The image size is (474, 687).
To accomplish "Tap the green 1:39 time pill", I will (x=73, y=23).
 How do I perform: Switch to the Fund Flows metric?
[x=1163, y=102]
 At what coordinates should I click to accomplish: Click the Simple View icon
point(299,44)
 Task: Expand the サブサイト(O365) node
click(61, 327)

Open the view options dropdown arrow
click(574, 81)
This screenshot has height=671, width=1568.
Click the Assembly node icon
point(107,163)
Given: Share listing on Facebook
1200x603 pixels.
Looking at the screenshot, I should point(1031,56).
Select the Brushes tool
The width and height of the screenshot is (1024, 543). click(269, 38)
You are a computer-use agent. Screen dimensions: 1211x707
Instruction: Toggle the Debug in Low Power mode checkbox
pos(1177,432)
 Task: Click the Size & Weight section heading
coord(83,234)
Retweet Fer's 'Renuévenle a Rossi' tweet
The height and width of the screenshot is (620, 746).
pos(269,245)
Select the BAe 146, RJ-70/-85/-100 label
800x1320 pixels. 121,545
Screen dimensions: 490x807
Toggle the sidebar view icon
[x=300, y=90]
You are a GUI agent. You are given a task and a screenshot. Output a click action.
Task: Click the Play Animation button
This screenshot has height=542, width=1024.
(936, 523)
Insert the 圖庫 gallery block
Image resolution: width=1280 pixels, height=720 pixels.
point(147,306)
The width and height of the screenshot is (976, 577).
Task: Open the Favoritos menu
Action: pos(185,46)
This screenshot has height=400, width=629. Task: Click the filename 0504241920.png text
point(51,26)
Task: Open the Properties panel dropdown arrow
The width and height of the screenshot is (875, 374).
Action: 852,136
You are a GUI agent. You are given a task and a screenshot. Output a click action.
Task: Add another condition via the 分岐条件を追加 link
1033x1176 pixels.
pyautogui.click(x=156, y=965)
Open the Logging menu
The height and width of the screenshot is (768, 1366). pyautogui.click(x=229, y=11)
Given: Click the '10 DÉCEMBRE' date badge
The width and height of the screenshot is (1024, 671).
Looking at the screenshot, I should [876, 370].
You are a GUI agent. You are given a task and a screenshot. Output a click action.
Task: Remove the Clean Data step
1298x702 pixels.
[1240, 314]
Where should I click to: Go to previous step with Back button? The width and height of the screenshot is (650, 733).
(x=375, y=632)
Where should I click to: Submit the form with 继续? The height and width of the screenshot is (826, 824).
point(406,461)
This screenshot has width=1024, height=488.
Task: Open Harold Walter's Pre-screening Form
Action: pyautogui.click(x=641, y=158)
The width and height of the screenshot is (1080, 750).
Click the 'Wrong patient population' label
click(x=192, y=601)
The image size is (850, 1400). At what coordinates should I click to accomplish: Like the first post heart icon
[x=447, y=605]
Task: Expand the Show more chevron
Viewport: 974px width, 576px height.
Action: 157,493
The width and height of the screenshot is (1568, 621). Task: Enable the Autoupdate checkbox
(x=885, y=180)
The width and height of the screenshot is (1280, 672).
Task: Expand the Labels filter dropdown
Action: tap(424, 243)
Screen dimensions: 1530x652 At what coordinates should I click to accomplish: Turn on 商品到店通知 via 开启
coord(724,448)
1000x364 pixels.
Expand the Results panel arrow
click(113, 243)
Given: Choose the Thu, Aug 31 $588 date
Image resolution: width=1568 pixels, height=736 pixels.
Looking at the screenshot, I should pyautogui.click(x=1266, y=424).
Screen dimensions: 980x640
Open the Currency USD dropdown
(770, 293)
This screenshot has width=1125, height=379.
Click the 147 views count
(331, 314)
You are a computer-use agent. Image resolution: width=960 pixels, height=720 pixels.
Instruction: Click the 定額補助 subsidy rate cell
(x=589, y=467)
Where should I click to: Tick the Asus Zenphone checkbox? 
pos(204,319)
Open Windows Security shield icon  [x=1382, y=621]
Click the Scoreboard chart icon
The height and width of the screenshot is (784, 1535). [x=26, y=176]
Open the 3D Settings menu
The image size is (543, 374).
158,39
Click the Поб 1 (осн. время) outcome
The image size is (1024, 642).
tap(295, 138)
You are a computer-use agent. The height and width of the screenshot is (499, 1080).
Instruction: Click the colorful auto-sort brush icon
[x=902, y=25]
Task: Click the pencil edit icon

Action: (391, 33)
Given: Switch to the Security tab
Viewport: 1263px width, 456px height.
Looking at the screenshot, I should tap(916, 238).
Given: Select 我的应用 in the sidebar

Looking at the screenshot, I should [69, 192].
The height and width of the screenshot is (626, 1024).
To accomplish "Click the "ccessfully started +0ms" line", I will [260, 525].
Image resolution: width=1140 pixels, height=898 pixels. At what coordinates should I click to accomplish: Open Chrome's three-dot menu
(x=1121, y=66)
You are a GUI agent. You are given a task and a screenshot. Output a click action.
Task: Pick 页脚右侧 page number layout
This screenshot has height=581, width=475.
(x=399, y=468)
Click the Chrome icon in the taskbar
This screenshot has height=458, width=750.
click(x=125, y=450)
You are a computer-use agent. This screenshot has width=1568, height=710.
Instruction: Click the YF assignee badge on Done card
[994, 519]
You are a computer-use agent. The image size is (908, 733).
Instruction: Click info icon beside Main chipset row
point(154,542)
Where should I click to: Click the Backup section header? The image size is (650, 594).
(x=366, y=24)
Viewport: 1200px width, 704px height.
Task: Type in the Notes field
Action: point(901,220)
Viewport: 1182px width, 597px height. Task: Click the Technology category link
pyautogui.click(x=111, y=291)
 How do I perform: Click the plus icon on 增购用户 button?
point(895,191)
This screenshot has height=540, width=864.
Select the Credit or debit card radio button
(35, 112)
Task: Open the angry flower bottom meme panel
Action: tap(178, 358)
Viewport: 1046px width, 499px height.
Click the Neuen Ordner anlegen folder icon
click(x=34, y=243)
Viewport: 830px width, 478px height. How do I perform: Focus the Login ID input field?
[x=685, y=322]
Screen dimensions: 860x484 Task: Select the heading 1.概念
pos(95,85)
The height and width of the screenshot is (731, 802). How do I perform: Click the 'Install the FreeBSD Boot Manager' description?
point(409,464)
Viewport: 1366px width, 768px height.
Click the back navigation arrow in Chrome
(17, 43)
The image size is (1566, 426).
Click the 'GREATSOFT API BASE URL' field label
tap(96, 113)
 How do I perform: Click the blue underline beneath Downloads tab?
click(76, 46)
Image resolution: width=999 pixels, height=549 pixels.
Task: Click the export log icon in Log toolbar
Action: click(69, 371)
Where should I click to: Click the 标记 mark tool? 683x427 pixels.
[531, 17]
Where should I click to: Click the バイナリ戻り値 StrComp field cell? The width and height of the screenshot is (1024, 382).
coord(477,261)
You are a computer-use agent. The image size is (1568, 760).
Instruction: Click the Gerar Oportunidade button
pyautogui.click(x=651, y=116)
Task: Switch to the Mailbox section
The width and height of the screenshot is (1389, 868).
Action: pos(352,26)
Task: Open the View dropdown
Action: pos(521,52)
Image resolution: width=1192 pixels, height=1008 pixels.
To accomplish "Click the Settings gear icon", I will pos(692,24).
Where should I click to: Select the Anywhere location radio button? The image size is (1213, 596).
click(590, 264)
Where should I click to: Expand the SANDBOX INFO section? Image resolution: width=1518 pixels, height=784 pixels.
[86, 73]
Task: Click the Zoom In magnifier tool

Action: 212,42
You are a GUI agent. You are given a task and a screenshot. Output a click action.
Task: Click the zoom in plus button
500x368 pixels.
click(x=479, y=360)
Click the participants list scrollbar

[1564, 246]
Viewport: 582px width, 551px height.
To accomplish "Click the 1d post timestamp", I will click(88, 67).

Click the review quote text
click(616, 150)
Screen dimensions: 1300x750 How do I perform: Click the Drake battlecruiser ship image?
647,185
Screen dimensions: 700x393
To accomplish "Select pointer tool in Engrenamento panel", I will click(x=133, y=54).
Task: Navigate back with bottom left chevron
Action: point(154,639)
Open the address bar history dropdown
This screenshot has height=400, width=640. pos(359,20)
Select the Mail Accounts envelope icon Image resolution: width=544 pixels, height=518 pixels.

* [Prompt]:
Work out the number of lines above that include the string "computer" and write only that number.

* [Your solution]:
6